Data entries:
┄┄┄┄┄┄┄┄┄┄
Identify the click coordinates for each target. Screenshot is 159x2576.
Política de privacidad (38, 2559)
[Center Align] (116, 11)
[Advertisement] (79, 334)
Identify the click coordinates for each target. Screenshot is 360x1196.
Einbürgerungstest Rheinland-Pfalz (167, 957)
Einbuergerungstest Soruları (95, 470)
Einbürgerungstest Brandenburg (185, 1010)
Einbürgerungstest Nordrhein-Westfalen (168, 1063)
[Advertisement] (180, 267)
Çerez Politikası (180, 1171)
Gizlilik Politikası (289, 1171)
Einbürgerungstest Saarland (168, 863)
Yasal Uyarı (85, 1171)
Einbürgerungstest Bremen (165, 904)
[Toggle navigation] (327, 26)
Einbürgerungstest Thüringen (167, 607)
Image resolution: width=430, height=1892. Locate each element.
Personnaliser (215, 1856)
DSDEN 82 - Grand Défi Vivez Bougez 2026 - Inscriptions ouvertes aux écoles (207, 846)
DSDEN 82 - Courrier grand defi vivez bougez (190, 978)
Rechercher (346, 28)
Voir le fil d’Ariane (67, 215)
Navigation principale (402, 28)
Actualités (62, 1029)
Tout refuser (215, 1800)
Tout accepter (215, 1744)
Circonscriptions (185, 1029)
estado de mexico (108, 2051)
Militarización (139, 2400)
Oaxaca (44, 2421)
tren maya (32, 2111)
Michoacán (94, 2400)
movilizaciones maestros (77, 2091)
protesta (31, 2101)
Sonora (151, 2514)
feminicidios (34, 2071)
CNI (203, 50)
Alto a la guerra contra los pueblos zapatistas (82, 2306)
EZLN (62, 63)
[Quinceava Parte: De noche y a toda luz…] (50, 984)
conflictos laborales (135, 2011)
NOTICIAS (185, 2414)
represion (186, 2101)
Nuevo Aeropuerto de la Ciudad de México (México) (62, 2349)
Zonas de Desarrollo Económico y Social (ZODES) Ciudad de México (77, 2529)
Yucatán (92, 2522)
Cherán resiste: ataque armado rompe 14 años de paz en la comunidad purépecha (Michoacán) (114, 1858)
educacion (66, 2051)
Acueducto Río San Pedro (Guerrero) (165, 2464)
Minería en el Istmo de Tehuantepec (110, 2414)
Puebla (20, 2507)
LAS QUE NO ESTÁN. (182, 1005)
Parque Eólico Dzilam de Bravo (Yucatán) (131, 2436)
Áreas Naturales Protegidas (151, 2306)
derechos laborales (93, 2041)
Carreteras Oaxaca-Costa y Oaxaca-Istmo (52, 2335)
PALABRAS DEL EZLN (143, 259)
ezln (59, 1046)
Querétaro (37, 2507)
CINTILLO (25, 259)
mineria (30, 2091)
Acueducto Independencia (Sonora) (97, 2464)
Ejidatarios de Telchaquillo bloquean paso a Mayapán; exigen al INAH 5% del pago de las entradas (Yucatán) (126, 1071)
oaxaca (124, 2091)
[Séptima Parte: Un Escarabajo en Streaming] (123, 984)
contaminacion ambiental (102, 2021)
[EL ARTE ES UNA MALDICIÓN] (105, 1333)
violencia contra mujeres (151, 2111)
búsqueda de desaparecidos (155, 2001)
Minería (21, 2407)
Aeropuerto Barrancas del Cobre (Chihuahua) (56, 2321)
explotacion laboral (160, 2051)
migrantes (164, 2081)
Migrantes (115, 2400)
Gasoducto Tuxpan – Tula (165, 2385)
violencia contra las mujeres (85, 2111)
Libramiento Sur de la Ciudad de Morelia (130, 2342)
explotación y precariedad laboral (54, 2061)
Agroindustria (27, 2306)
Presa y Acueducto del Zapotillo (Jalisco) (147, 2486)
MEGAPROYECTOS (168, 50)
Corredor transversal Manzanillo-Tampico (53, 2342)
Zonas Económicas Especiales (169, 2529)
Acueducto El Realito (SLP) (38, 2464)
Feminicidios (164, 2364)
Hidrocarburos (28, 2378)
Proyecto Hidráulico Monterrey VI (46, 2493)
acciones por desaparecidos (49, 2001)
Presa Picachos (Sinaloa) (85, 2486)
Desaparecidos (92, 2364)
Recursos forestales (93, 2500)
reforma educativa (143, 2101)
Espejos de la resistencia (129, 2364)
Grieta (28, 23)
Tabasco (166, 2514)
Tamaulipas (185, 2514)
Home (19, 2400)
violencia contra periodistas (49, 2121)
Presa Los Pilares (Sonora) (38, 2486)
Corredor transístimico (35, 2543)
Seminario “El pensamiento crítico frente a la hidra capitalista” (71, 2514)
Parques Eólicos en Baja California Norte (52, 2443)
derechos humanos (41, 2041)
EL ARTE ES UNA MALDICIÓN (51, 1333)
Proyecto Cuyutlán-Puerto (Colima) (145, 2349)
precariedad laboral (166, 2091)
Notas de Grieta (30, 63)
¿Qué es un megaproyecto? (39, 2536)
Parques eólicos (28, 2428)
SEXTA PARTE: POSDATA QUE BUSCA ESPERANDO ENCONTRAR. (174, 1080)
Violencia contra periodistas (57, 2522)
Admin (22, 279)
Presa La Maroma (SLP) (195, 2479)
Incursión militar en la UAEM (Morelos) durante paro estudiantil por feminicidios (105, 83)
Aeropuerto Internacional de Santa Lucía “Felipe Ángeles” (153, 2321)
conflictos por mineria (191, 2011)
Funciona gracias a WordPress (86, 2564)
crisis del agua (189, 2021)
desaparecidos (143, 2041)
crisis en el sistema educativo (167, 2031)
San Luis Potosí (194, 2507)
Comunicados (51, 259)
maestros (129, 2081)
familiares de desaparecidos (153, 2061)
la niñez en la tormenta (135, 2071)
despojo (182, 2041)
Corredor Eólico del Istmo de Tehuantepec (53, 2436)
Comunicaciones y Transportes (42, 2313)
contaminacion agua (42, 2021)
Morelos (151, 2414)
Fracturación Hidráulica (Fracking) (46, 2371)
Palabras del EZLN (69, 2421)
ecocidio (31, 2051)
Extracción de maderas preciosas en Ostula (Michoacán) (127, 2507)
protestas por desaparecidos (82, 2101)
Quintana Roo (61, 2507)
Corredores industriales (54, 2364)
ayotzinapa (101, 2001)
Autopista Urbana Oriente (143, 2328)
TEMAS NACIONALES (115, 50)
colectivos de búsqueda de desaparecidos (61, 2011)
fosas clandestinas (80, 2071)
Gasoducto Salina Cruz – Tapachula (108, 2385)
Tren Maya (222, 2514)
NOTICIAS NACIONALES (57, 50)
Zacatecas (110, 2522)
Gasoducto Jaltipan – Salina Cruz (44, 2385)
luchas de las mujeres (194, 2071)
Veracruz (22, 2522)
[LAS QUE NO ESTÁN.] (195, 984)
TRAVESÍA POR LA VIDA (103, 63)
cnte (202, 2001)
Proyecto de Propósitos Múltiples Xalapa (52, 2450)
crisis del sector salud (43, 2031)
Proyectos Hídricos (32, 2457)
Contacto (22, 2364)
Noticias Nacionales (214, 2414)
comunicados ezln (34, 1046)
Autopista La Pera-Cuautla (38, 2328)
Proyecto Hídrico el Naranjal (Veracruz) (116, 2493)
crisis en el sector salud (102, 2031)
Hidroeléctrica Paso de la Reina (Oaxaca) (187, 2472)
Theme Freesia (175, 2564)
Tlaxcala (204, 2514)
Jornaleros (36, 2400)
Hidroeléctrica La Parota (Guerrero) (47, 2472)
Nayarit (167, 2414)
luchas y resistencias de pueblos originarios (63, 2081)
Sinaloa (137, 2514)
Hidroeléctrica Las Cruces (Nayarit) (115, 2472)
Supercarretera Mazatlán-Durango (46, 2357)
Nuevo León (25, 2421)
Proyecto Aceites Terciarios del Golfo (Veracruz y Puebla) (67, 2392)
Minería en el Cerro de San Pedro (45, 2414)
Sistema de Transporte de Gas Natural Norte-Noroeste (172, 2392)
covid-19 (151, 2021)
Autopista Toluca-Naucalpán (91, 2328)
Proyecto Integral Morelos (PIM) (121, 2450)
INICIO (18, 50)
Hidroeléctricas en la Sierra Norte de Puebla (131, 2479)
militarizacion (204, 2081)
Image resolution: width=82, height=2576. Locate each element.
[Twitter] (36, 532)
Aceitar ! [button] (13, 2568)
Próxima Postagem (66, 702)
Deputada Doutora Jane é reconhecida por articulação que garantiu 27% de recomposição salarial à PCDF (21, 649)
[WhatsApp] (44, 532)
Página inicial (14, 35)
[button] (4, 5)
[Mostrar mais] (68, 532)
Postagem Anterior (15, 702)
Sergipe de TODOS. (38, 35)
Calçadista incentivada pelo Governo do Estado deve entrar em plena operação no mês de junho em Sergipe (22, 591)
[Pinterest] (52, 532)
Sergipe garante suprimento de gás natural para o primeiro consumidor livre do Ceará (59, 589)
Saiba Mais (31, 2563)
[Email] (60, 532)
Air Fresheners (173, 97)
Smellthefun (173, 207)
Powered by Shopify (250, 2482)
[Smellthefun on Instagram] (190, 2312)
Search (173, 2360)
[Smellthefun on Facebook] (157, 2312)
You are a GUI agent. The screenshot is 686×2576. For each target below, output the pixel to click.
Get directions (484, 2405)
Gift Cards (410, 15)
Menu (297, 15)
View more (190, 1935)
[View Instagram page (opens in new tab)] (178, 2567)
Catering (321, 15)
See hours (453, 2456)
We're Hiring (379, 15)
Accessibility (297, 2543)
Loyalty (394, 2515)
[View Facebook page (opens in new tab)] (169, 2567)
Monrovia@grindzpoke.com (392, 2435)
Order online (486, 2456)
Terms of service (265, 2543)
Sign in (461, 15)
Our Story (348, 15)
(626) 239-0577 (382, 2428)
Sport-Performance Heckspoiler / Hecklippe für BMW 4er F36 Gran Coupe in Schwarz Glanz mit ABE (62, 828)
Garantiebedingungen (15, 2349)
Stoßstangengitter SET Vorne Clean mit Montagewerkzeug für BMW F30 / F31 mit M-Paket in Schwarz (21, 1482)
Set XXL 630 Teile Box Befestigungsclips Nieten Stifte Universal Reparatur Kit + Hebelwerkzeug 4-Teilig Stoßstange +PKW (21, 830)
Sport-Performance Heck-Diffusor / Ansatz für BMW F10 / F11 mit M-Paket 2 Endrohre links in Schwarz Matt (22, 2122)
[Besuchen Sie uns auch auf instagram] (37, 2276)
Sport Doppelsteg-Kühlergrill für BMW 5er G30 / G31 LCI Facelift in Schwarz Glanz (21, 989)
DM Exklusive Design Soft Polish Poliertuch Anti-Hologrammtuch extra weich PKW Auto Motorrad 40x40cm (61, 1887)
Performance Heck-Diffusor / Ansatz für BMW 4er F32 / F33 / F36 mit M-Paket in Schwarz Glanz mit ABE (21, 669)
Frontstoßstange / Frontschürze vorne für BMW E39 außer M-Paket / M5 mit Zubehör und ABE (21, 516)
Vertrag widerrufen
┄┄┄┄┄┄┄┄┄┄
Task:
Please give again the lines above between the line holding "Minería (21, 2407)" and the line holding "Zonas Económicas Especiales (169, 2529)", inclusive, exactly as they are and with nothing added.

Result for this task:
Minería (21, 2407)
Aeropuerto Barrancas del Cobre (Chihuahua) (56, 2321)
explotacion laboral (160, 2051)
migrantes (164, 2081)
Migrantes (115, 2400)
Gasoducto Tuxpan – Tula (165, 2385)
violencia contra las mujeres (85, 2111)
Libramiento Sur de la Ciudad de Morelia (130, 2342)
explotación y precariedad laboral (54, 2061)
Agroindustria (27, 2306)
Presa y Acueducto del Zapotillo (Jalisco) (147, 2486)
MEGAPROYECTOS (168, 50)
Corredor transversal Manzanillo-Tampico (53, 2342)
Zonas Económicas Especiales (169, 2529)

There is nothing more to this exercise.